Although an eye for talent has been critical to his success, Finley believes an ability to maximize a player’s athletic abilities may be the most important thing a coach can do. On the sidelines, Finley is often an enthusiastic cheerleader, as opposed to the stoic authoritarian commonly associated with the coaching profession. It’s this approach, Finley says, that allows his players to perform when it matters.
“When you’re in a crucial time in a match, as an elite athlete, you really put a lot of pressure on yourself to be successful. I think it’s really important as a coach to relieve some of that pressure and not add to it,” says the native Texan. “I’ve seen a lot of coaches just crush players in that time. So, I try to be very encouraging, give a lot of information that they can process to stay ahead of the game.”
He also believes in two critical philosophical ideas, relationship-building and the pursuit of excellence.
“We really want the players to be able to trust each other,” Finley says. “When you play alongside somebody, you want to trust that they’ll give maximum effort and that they know their responsibility and you can count on them to take care of that responsibility, on and off the court.”  
Meanwhile, Finley is trying to stay ahead of the game himself as he looks to move the VCU program forward. The Rams have been aggressive in both recruiting and scheduling.
In 2010, VCU played six ranked teams, further evidence that Finley is willing to jump into the fray if he thinks it’ll transform the Rams into a perennial NCAA Tournament contender. Finley also believes that can be achieved by recruiting the best available athletes.
“We’re working hard on recruiting a student-athlete that can play higher above the net,” he says. “Ultimately, my goal for this program is, when we get to the last weekend for the conference tournament, that the outcome of that tournament is not going to determine whether we go to the NCAA’s or not.”
In that regard, Finley has shown a penchant for player development. In his first six seasons, Finley's players garnered four First Team All-CAA citations, more than the previous 11 seasons combined. Ludmila Francescatto, who transferred with Finley from Arizona Western in 2005, was named AVCA All-Region Honorable Mention in 2005 and 2006, the first Ram to gain that distinction. Michala Kvapilova also earned that distinction following the 2009 season.
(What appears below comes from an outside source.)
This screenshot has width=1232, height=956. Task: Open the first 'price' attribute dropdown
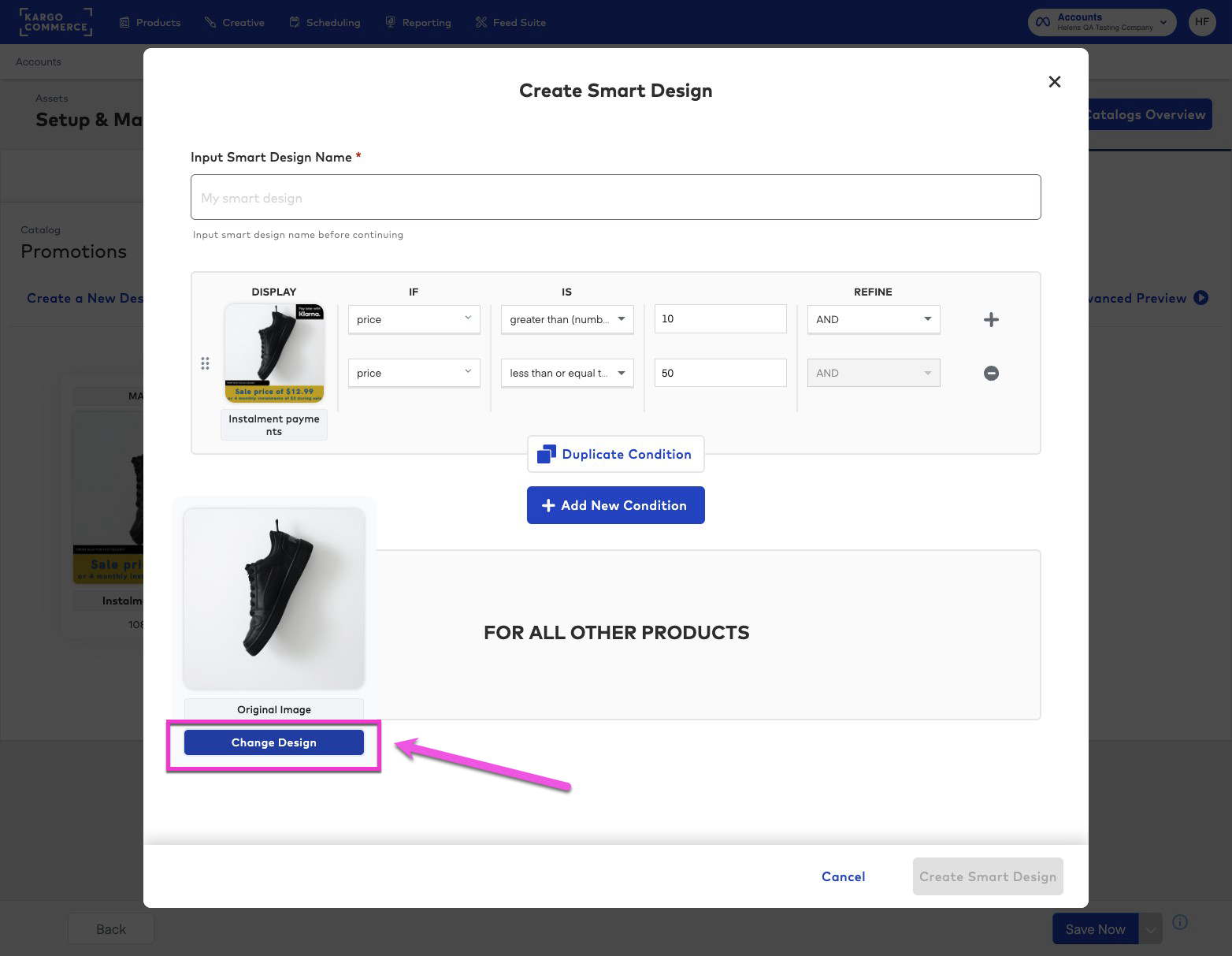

A former high school and club coach, Finley moved into the collegiate ranks at Texas El Paso, where he served as an assistant for two years. He became head coach at Arizona Western College in Yuma, Ariz., in 2001.  In four seasons there, the Matadors won four NJCAA Region I Division I championships. The team was ranked in the top 10 nationally each of the four seasons. His overall record there was 137-37. His teams performed away from the court, too. Finley coached eight academic All-Americans at Arizona Western.
“James may be one of the most committed coaches I have ever been around,” said former VCU Director of Athletics Norwood T. Teague.  “He lives and breathes VCU volleyball."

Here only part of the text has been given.